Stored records
· · · · · · ·

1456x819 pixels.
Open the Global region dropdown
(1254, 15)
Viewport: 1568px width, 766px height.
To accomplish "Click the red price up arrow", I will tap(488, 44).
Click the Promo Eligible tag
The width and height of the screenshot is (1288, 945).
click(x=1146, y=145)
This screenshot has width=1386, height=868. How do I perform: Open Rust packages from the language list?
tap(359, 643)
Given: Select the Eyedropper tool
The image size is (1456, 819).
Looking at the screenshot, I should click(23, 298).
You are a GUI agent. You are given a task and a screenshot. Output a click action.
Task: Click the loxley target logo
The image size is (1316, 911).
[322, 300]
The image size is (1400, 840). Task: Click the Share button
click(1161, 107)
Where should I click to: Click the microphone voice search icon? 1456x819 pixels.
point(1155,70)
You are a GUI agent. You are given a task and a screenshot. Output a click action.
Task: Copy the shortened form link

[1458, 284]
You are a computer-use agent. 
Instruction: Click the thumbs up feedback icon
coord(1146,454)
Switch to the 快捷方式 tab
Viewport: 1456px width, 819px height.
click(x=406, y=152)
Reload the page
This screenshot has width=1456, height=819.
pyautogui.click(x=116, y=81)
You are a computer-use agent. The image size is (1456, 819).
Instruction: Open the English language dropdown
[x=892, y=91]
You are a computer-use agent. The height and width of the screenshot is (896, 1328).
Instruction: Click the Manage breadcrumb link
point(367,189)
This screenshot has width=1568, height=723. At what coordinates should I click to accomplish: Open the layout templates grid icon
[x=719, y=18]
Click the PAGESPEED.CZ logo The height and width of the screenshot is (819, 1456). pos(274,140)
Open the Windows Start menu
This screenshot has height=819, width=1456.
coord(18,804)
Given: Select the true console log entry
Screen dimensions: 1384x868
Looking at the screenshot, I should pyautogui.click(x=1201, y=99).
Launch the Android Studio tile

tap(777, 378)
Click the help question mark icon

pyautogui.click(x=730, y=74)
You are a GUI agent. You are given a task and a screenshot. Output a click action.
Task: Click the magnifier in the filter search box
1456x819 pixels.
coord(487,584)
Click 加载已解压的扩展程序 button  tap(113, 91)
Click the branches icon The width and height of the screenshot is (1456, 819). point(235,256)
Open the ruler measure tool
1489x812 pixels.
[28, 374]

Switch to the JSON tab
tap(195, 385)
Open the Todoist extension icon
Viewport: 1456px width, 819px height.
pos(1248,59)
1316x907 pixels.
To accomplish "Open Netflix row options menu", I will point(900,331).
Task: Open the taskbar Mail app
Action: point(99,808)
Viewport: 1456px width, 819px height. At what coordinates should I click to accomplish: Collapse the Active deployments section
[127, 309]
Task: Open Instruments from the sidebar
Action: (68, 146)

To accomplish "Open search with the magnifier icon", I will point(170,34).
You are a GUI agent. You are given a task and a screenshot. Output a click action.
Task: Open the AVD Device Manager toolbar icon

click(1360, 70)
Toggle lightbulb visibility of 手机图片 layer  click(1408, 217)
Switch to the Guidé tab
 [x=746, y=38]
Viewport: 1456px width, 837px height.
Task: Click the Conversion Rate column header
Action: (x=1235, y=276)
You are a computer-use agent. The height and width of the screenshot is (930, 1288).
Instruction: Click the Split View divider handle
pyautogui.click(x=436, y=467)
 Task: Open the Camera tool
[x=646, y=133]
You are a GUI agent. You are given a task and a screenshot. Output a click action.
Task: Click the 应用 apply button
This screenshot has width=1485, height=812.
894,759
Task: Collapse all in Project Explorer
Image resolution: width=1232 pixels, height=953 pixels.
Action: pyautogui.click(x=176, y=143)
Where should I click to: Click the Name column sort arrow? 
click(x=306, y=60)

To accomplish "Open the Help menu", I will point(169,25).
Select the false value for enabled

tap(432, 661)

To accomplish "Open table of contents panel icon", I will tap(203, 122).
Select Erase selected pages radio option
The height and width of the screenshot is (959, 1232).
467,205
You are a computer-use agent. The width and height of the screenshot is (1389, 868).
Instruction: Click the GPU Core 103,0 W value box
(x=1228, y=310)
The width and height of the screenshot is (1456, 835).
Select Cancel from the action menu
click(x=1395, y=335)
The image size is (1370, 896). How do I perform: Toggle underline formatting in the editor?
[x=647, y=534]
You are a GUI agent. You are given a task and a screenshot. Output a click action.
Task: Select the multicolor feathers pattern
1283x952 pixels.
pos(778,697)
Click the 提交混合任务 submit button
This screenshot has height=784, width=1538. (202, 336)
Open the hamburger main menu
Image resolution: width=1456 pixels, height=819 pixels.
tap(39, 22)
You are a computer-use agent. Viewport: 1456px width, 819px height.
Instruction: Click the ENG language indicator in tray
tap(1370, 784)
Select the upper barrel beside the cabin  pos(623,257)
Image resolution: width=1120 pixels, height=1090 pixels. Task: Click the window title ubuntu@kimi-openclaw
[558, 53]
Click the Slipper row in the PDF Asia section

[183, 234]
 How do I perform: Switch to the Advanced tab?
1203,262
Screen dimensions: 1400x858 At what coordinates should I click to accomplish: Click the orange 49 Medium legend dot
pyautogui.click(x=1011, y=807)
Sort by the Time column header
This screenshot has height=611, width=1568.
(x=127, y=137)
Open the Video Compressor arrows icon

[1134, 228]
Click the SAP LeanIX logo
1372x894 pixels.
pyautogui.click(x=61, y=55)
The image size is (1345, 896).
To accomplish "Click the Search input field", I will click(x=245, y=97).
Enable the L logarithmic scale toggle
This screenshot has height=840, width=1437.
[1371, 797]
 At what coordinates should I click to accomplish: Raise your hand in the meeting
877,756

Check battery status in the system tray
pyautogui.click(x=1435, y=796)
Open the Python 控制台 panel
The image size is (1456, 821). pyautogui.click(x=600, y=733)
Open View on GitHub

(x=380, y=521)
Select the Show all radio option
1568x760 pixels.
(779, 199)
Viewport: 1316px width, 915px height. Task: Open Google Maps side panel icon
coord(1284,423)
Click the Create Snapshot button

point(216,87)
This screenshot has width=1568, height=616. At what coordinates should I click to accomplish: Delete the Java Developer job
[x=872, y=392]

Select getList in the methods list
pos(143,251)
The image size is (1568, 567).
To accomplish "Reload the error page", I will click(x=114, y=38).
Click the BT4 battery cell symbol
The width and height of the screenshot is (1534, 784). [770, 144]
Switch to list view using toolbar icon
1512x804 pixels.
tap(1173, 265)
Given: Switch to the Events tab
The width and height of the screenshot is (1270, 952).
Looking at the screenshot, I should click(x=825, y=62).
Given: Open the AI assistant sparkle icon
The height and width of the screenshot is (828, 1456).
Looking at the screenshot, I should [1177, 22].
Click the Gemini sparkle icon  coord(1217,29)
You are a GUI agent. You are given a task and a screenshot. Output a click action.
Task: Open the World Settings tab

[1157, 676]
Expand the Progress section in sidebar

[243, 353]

· · · · · · ·

# Aim of the task
Restate the data above in full, word for word.

# Written solution
1456x819 pixels.
Open the Global region dropdown
(1254, 15)
Viewport: 1568px width, 766px height.
To accomplish "Click the red price up arrow", I will tap(488, 44).
Click the Promo Eligible tag
The width and height of the screenshot is (1288, 945).
click(x=1146, y=145)
This screenshot has width=1386, height=868. How do I perform: Open Rust packages from the language list?
tap(359, 643)
Given: Select the Eyedropper tool
The image size is (1456, 819).
Looking at the screenshot, I should click(23, 298).
You are a GUI agent. You are given a task and a screenshot. Output a click action.
Task: Click the loxley target logo
The image size is (1316, 911).
[322, 300]
The image size is (1400, 840). Task: Click the Share button
click(1161, 107)
Where should I click to: Click the microphone voice search icon? 1456x819 pixels.
point(1155,70)
You are a GUI agent. You are given a task and a screenshot. Output a click action.
Task: Copy the shortened form link

[1458, 284]
You are a computer-use agent. 
Instruction: Click the thumbs up feedback icon
coord(1146,454)
Switch to the 快捷方式 tab
Viewport: 1456px width, 819px height.
click(x=406, y=152)
Reload the page
This screenshot has width=1456, height=819.
pyautogui.click(x=116, y=81)
You are a computer-use agent. The image size is (1456, 819).
Instruction: Open the English language dropdown
[x=892, y=91]
You are a computer-use agent. The height and width of the screenshot is (896, 1328).
Instruction: Click the Manage breadcrumb link
point(367,189)
This screenshot has width=1568, height=723. At what coordinates should I click to accomplish: Open the layout templates grid icon
[x=719, y=18]
Click the PAGESPEED.CZ logo The height and width of the screenshot is (819, 1456). pos(274,140)
Open the Windows Start menu
This screenshot has height=819, width=1456.
coord(18,804)
Given: Select the true console log entry
Screen dimensions: 1384x868
Looking at the screenshot, I should pyautogui.click(x=1201, y=99).
Launch the Android Studio tile

tap(777, 378)
Click the help question mark icon

pyautogui.click(x=730, y=74)
You are a GUI agent. You are given a task and a screenshot. Output a click action.
Task: Click the magnifier in the filter search box
1456x819 pixels.
coord(487,584)
Click 加载已解压的扩展程序 button  tap(113, 91)
Click the branches icon The width and height of the screenshot is (1456, 819). point(235,256)
Open the ruler measure tool
1489x812 pixels.
[28, 374]

Switch to the JSON tab
tap(195, 385)
Open the Todoist extension icon
Viewport: 1456px width, 819px height.
pos(1248,59)
1316x907 pixels.
To accomplish "Open Netflix row options menu", I will point(900,331).
Task: Open the taskbar Mail app
Action: point(99,808)
Viewport: 1456px width, 819px height. At what coordinates should I click to accomplish: Collapse the Active deployments section
[127, 309]
Task: Open Instruments from the sidebar
Action: (68, 146)

To accomplish "Open search with the magnifier icon", I will point(170,34).
You are a GUI agent. You are given a task and a screenshot. Output a click action.
Task: Open the AVD Device Manager toolbar icon

click(1360, 70)
Toggle lightbulb visibility of 手机图片 layer  click(1408, 217)
Switch to the Guidé tab
 [x=746, y=38]
Viewport: 1456px width, 837px height.
Task: Click the Conversion Rate column header
Action: (x=1235, y=276)
You are a computer-use agent. The height and width of the screenshot is (930, 1288).
Instruction: Click the Split View divider handle
pyautogui.click(x=436, y=467)
 Task: Open the Camera tool
[x=646, y=133]
You are a GUI agent. You are given a task and a screenshot. Output a click action.
Task: Click the 应用 apply button
This screenshot has width=1485, height=812.
894,759
Task: Collapse all in Project Explorer
Image resolution: width=1232 pixels, height=953 pixels.
Action: pyautogui.click(x=176, y=143)
Where should I click to: Click the Name column sort arrow? 
click(x=306, y=60)

To accomplish "Open the Help menu", I will point(169,25).
Select the false value for enabled

tap(432, 661)

To accomplish "Open table of contents panel icon", I will tap(203, 122).
Select Erase selected pages radio option
The height and width of the screenshot is (959, 1232).
467,205
You are a computer-use agent. The width and height of the screenshot is (1389, 868).
Instruction: Click the GPU Core 103,0 W value box
(x=1228, y=310)
The width and height of the screenshot is (1456, 835).
Select Cancel from the action menu
click(x=1395, y=335)
The image size is (1370, 896). How do I perform: Toggle underline formatting in the editor?
[x=647, y=534]
You are a GUI agent. You are given a task and a screenshot. Output a click action.
Task: Select the multicolor feathers pattern
1283x952 pixels.
pos(778,697)
Click the 提交混合任务 submit button
This screenshot has height=784, width=1538. (202, 336)
Open the hamburger main menu
Image resolution: width=1456 pixels, height=819 pixels.
tap(39, 22)
You are a computer-use agent. Viewport: 1456px width, 819px height.
Instruction: Click the ENG language indicator in tray
tap(1370, 784)
Select the upper barrel beside the cabin  pos(623,257)
Image resolution: width=1120 pixels, height=1090 pixels. Task: Click the window title ubuntu@kimi-openclaw
[558, 53]
Click the Slipper row in the PDF Asia section

[183, 234]
 How do I perform: Switch to the Advanced tab?
1203,262
Screen dimensions: 1400x858 At what coordinates should I click to accomplish: Click the orange 49 Medium legend dot
pyautogui.click(x=1011, y=807)
Sort by the Time column header
This screenshot has height=611, width=1568.
(x=127, y=137)
Open the Video Compressor arrows icon

[1134, 228]
Click the SAP LeanIX logo
1372x894 pixels.
pyautogui.click(x=61, y=55)
The image size is (1345, 896).
To accomplish "Click the Search input field", I will click(x=245, y=97).
Enable the L logarithmic scale toggle
This screenshot has height=840, width=1437.
[1371, 797]
 At what coordinates should I click to accomplish: Raise your hand in the meeting
877,756

Check battery status in the system tray
pyautogui.click(x=1435, y=796)
Open the Python 控制台 panel
The image size is (1456, 821). pyautogui.click(x=600, y=733)
Open View on GitHub

(x=380, y=521)
Select the Show all radio option
1568x760 pixels.
(779, 199)
Viewport: 1316px width, 915px height. Task: Open Google Maps side panel icon
coord(1284,423)
Click the Create Snapshot button

point(216,87)
This screenshot has width=1568, height=616. At what coordinates should I click to accomplish: Delete the Java Developer job
[x=872, y=392]

Select getList in the methods list
pos(143,251)
The image size is (1568, 567).
To accomplish "Reload the error page", I will click(x=114, y=38).
Click the BT4 battery cell symbol
The width and height of the screenshot is (1534, 784). [770, 144]
Switch to list view using toolbar icon
1512x804 pixels.
tap(1173, 265)
Given: Switch to the Events tab
The width and height of the screenshot is (1270, 952).
Looking at the screenshot, I should click(x=825, y=62).
Given: Open the AI assistant sparkle icon
The height and width of the screenshot is (828, 1456).
Looking at the screenshot, I should [1177, 22].
Click the Gemini sparkle icon  coord(1217,29)
You are a GUI agent. You are given a task and a screenshot. Output a click action.
Task: Open the World Settings tab

[1157, 676]
Expand the Progress section in sidebar

[243, 353]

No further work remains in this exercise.